He took a step forward and was immediately overcome with an intense urgency to leave the bewildering structure behind, as if it truly were the cause of his sudden trip down memory lane and consequential moment of tearful weakness. But while he agreed that leaving his discovery behind was probably best (the risks of catching a cold were high considering how ill prepared he was to survive in these freezing conditions), he couldn't help the feeling of wanting to take a peek inside regardless.

'_I feel...that someone is waiting for me..._' he thought, taking another step towards the entrance.

And he moved onward, Lelouch's legs carrying him nearer and nearer to the entrance steps (where the doors were awaiting his prodding hands).
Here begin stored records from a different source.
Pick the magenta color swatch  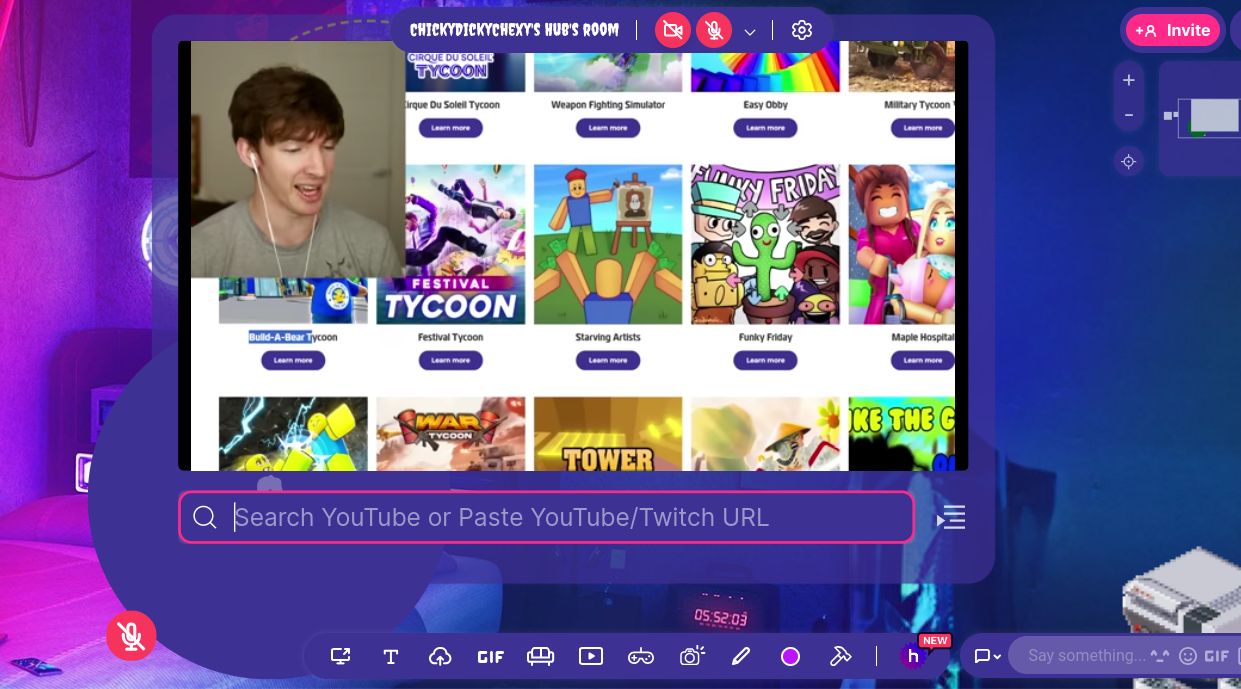(790, 657)
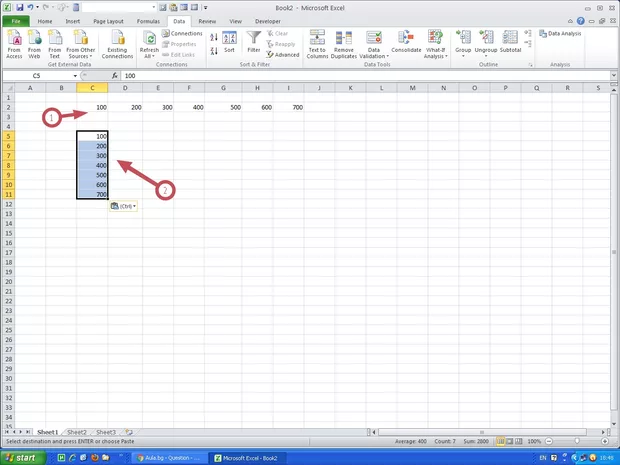Click the Windows Start button
This screenshot has width=620, height=465.
click(22, 457)
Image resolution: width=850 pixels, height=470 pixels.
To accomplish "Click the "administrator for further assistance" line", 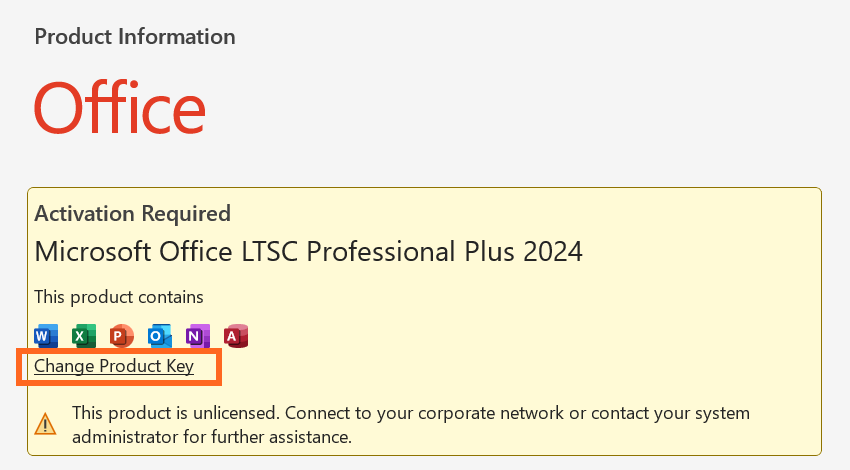I will pos(212,437).
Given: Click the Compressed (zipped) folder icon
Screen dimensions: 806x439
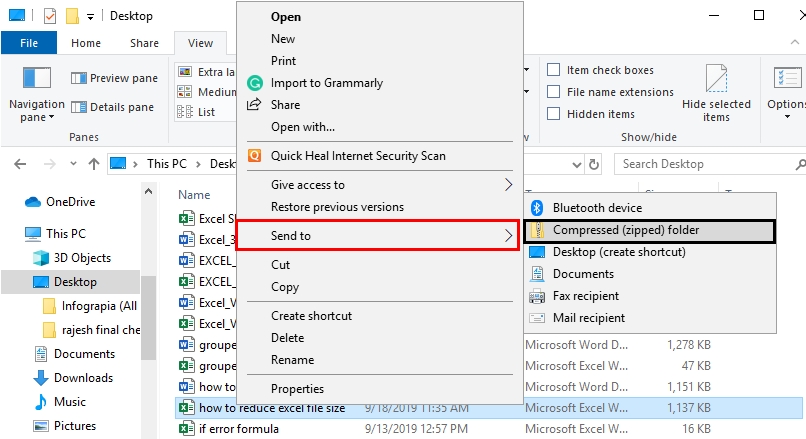Looking at the screenshot, I should tap(536, 230).
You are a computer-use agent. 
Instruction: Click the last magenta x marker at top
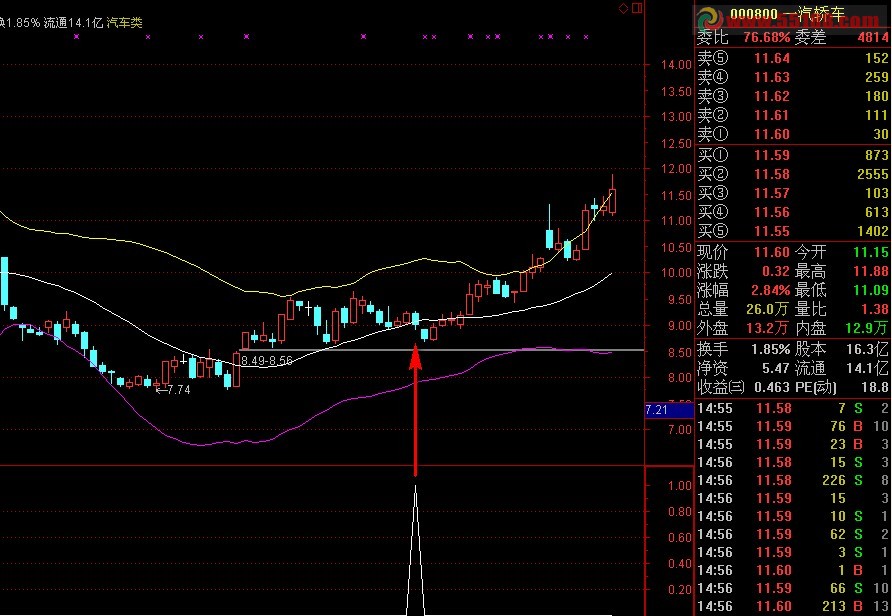point(586,37)
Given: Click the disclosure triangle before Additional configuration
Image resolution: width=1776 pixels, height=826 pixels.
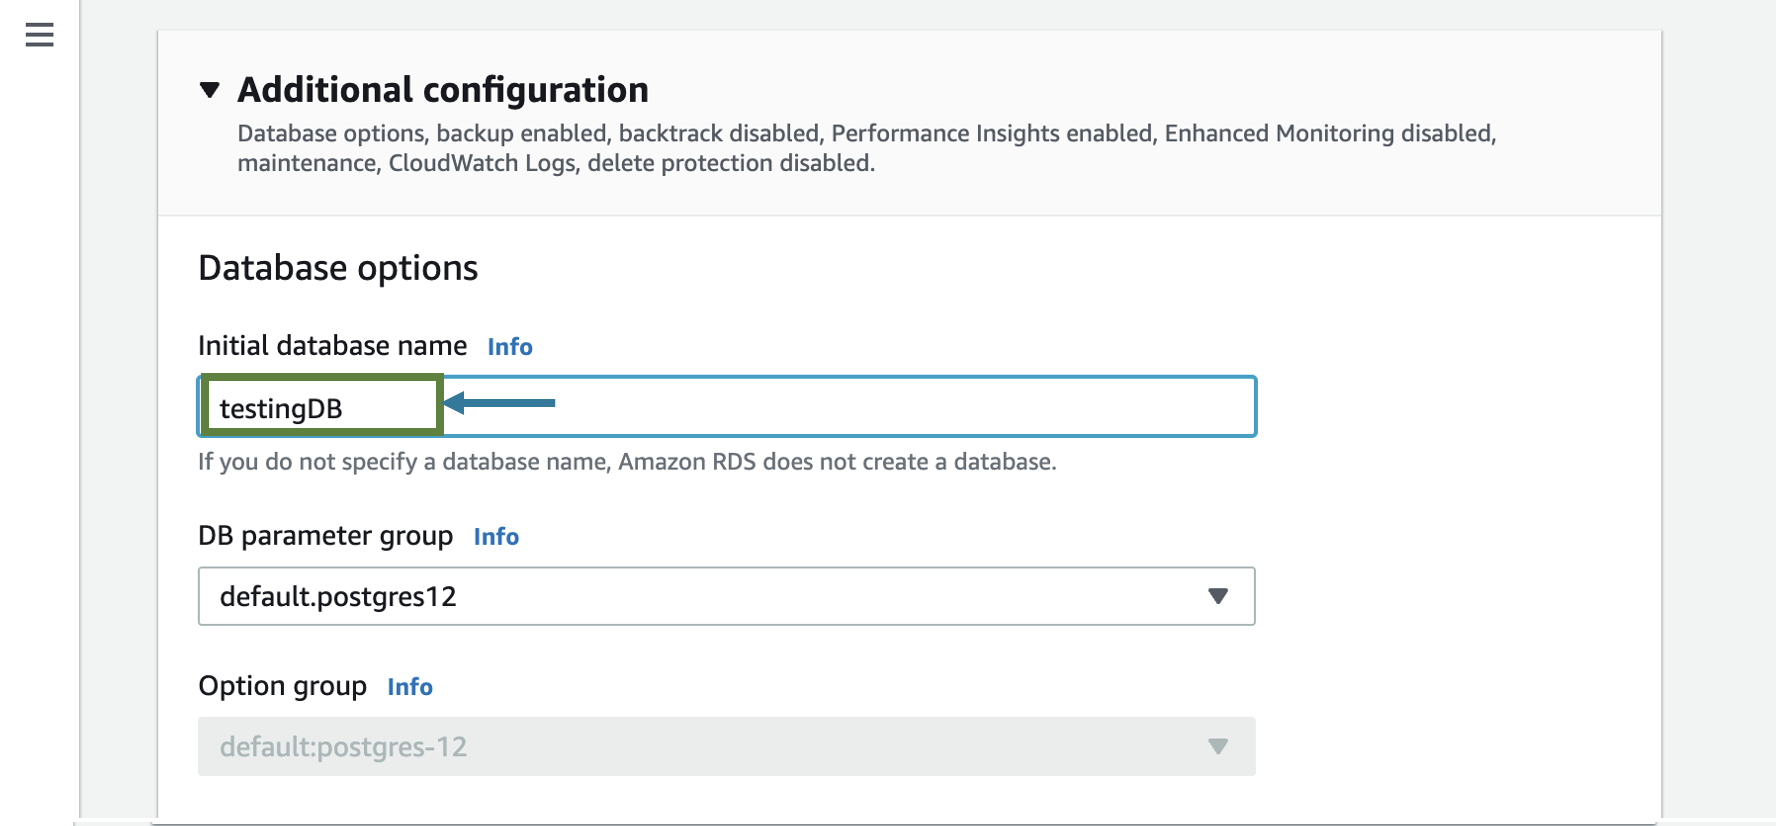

'_There's someone inside. Someone __**must**__ be living here._' his thoughts continued, growing more firm in the belief that this place was not as vacant as it appeared on the outside. '_At least, someone __**is**__ visiting, if they don't actually live here._'

That made sense too, didn't it? Whoever lit the candles could be inside, couldn't they? Just because there was a chance they could be caught or just because they didn't live here didn't mean that they couldn't walk inside for a moment. And who knows? Maybe they had been snowed in and were waiting until the mountain path cleared before they made the journey home.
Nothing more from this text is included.